The Homosaurus is an international linked data vocabulary of Lesbian, Gay, Bisexual, Transgender, and Queer (LGBTQ) terms that can be utilized to provide libraries, archives, museums, and other institutions with a ready-to-use thesaurus of LGBTQ+ index terms that in turn can enhance the discoverability of their LGBTQ resources. The absence of such an index was seen as a major reason for the lack of indexing of gay and lesbian materials and information about LGBTQ+ life and existence. Standard indexing and classification systems do not offer a sufficiently detailed and up-to-date vocabulary to retrieve the wealth of resources available.

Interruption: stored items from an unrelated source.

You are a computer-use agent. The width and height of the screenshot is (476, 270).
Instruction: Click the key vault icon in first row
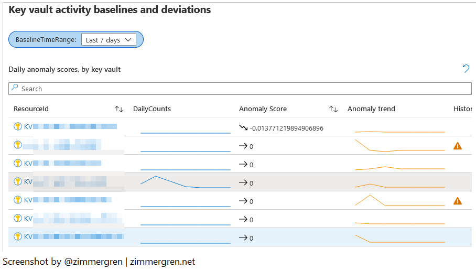18,126
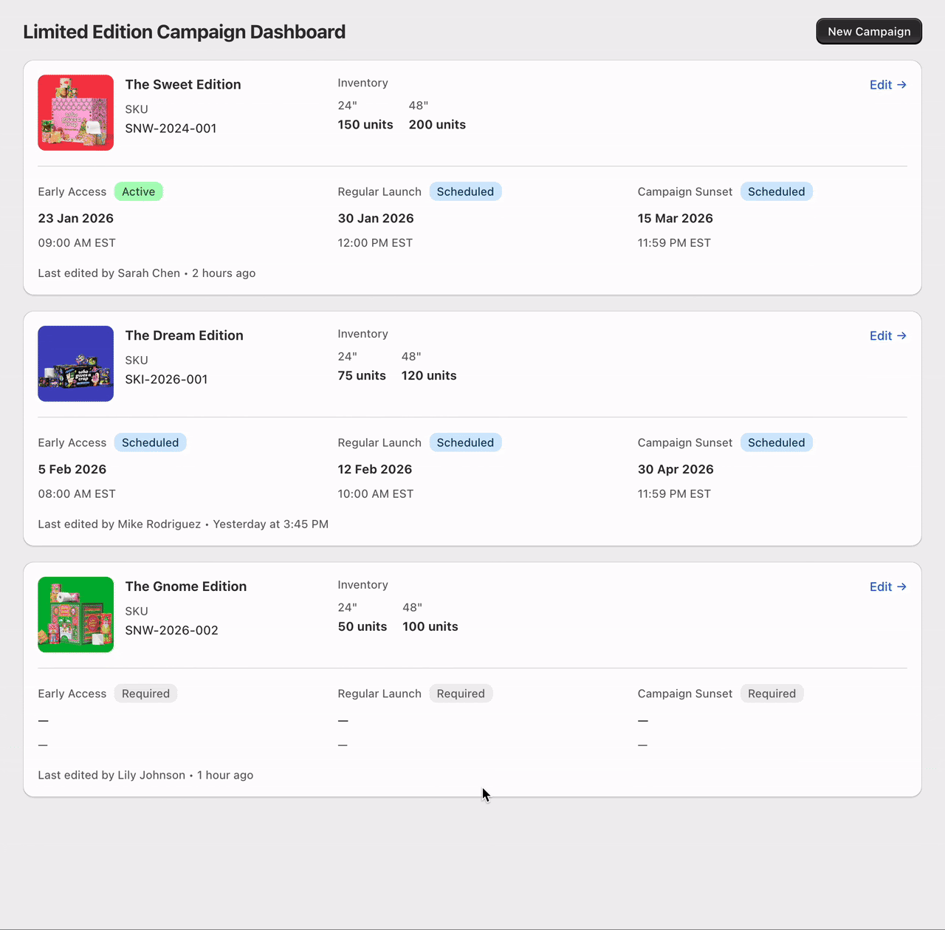Click The Gnome Edition product photo
The width and height of the screenshot is (945, 930).
coord(75,614)
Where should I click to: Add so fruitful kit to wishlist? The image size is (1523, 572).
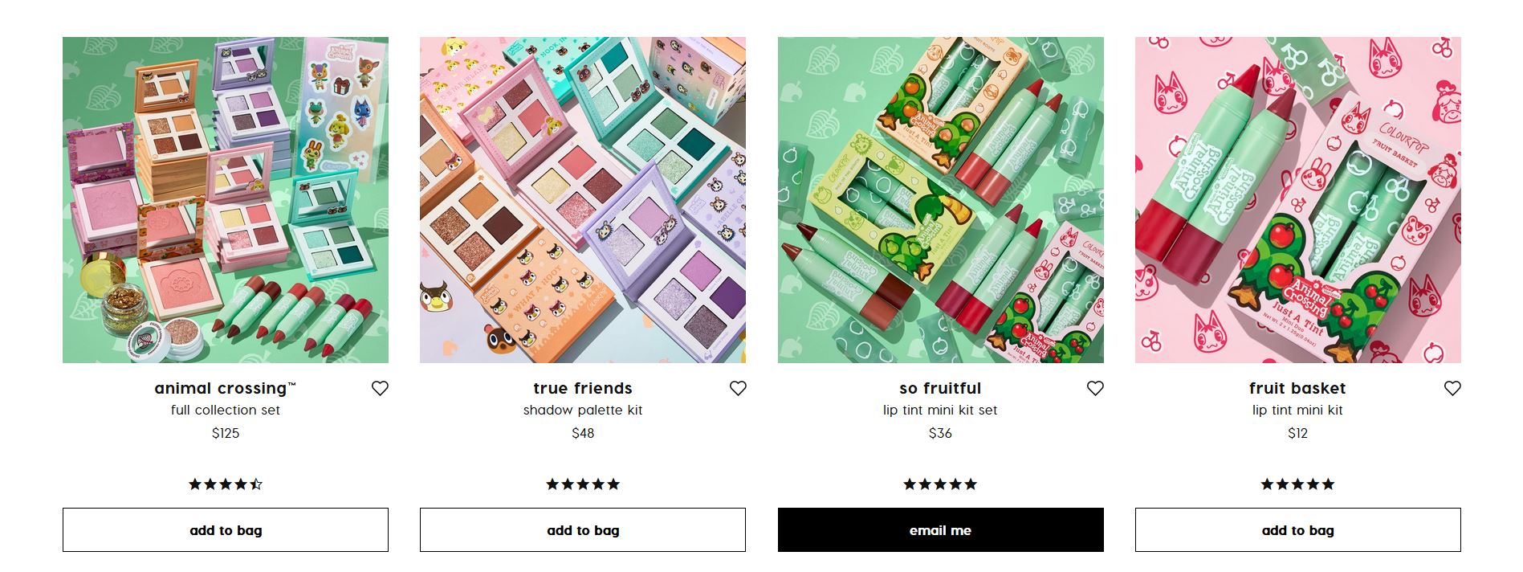coord(1095,389)
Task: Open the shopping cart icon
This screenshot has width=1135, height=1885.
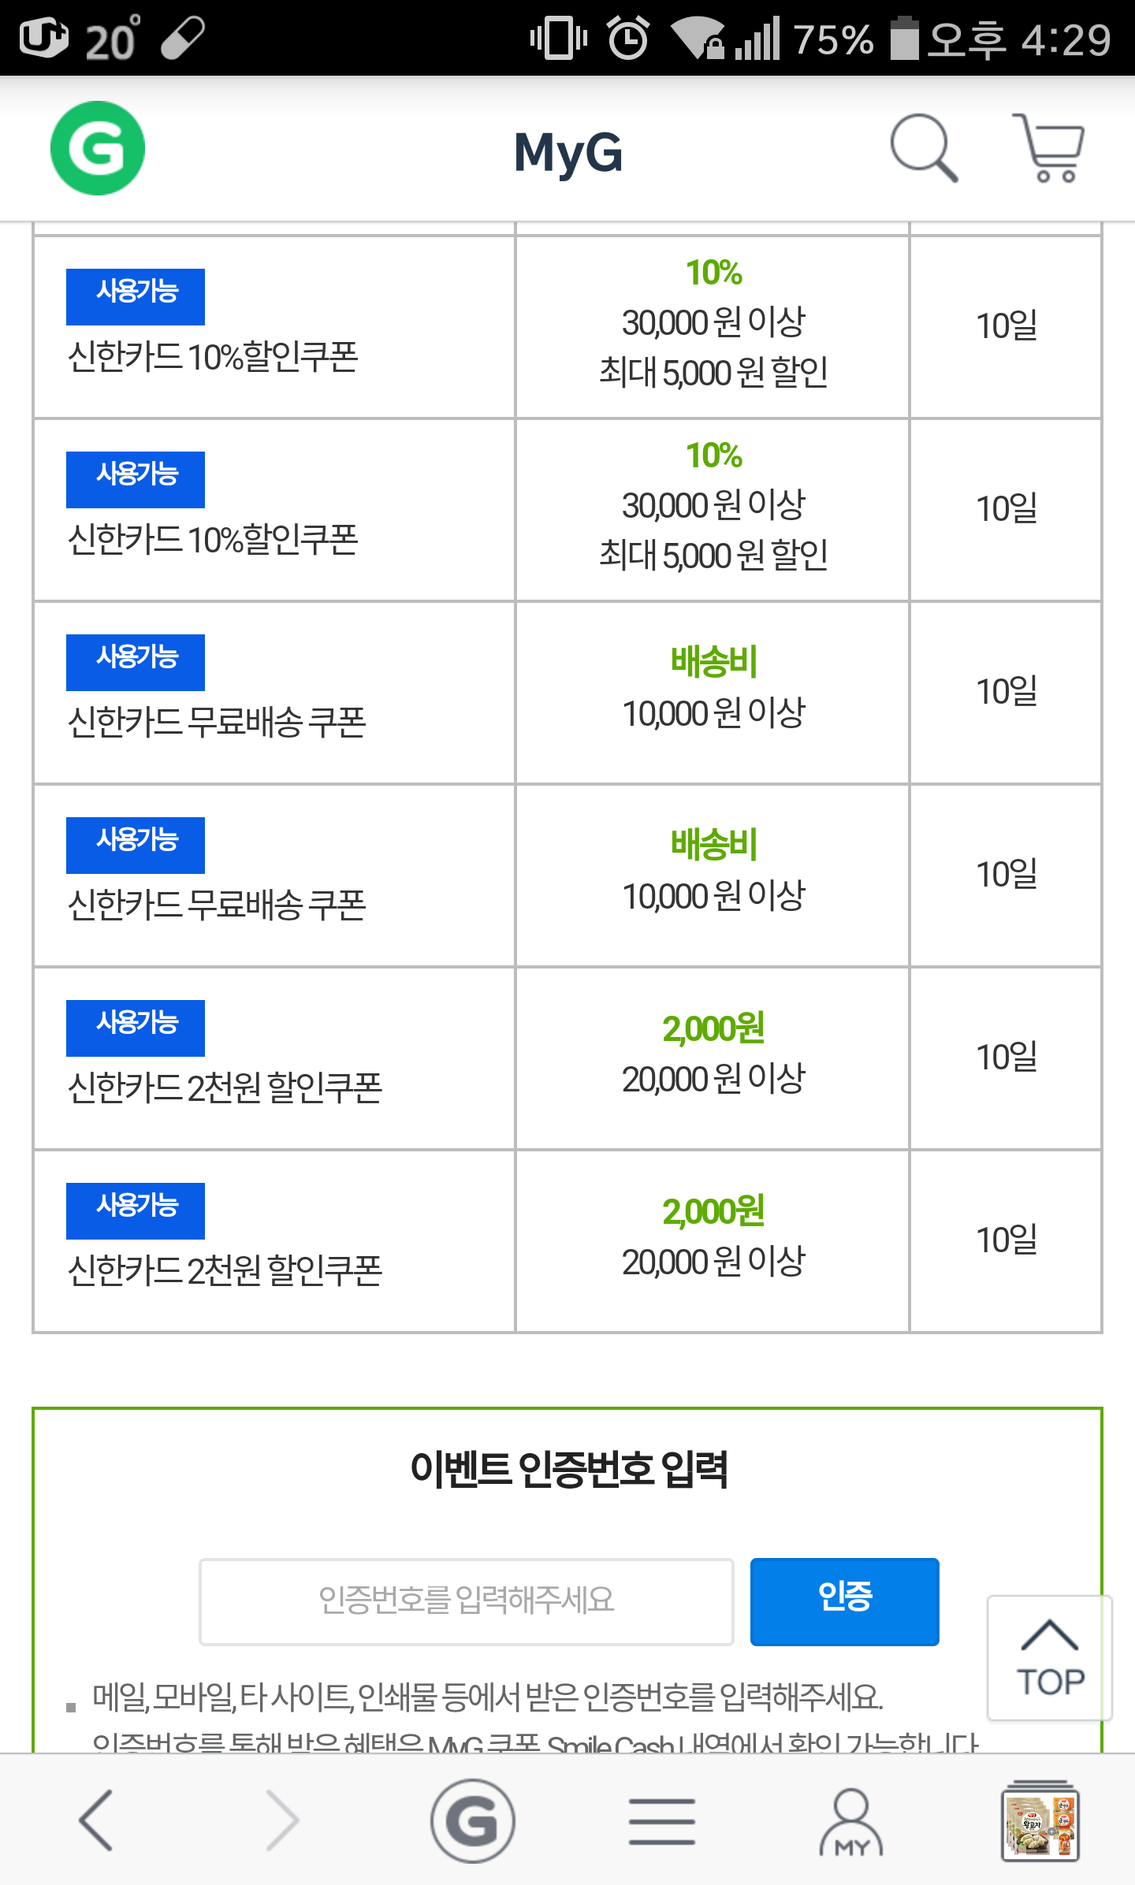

The Homosaurus began in 1997 as a Dutch and English gay and lesbian thesaurus primarily used by IHLIA, an LGBT archives in Amsterdam. Eventually, more terms relating to bisexuality, trans*, gender, and intersex concepts were added, but not methodically. About 15 years later, the thesaurus was transformed by adding more inclusive terms and making the structure more hierarchical, creating a second edition. K.J. Rawson, director of the Digital Transgender Archive (DTA) at the College of the Holy Cross in Worcester, Massachusetts, turned the second edition of the Homosaurus into an online linked data vocabulary. This allows library, archives, and digital collections to describe their LGBTQ collections using the same vocabulary, and then to link their use of the index terms (or subject headings) to the latest updated form in the online vocabulary.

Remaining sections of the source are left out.